• _What is expected_: Print every entry below again. Nothing may differ from the original.

● ● ●

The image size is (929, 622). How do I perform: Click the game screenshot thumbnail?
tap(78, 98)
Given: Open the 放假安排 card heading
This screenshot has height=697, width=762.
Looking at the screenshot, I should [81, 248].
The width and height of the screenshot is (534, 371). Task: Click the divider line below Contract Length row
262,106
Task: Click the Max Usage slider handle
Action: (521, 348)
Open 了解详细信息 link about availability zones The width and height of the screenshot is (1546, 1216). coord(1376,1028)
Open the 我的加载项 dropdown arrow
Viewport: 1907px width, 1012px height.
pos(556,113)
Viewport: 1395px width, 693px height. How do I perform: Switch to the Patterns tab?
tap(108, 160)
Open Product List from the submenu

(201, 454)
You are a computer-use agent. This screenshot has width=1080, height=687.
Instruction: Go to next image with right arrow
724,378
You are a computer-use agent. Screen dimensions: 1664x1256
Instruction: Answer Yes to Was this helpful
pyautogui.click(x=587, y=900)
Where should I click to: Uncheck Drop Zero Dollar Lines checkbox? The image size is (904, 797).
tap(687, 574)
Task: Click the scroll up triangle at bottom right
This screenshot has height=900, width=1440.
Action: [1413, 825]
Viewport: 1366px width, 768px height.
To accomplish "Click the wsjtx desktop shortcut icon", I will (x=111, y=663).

● ● ●

• _The answer_:
The image size is (929, 622). How do I perform: Click the game screenshot thumbnail?
tap(78, 98)
Given: Open the 放假安排 card heading
This screenshot has height=697, width=762.
Looking at the screenshot, I should [81, 248].
The width and height of the screenshot is (534, 371). Task: Click the divider line below Contract Length row
262,106
Task: Click the Max Usage slider handle
Action: (521, 348)
Open 了解详细信息 link about availability zones The width and height of the screenshot is (1546, 1216). coord(1376,1028)
Open the 我的加载项 dropdown arrow
Viewport: 1907px width, 1012px height.
pos(556,113)
Viewport: 1395px width, 693px height. How do I perform: Switch to the Patterns tab?
tap(108, 160)
Open Product List from the submenu

(201, 454)
You are a computer-use agent. This screenshot has width=1080, height=687.
Instruction: Go to next image with right arrow
724,378
You are a computer-use agent. Screen dimensions: 1664x1256
Instruction: Answer Yes to Was this helpful
pyautogui.click(x=587, y=900)
Where should I click to: Uncheck Drop Zero Dollar Lines checkbox? The image size is (904, 797).
tap(687, 574)
Task: Click the scroll up triangle at bottom right
This screenshot has height=900, width=1440.
Action: [1413, 825]
Viewport: 1366px width, 768px height.
To accomplish "Click the wsjtx desktop shortcut icon", I will (x=111, y=663).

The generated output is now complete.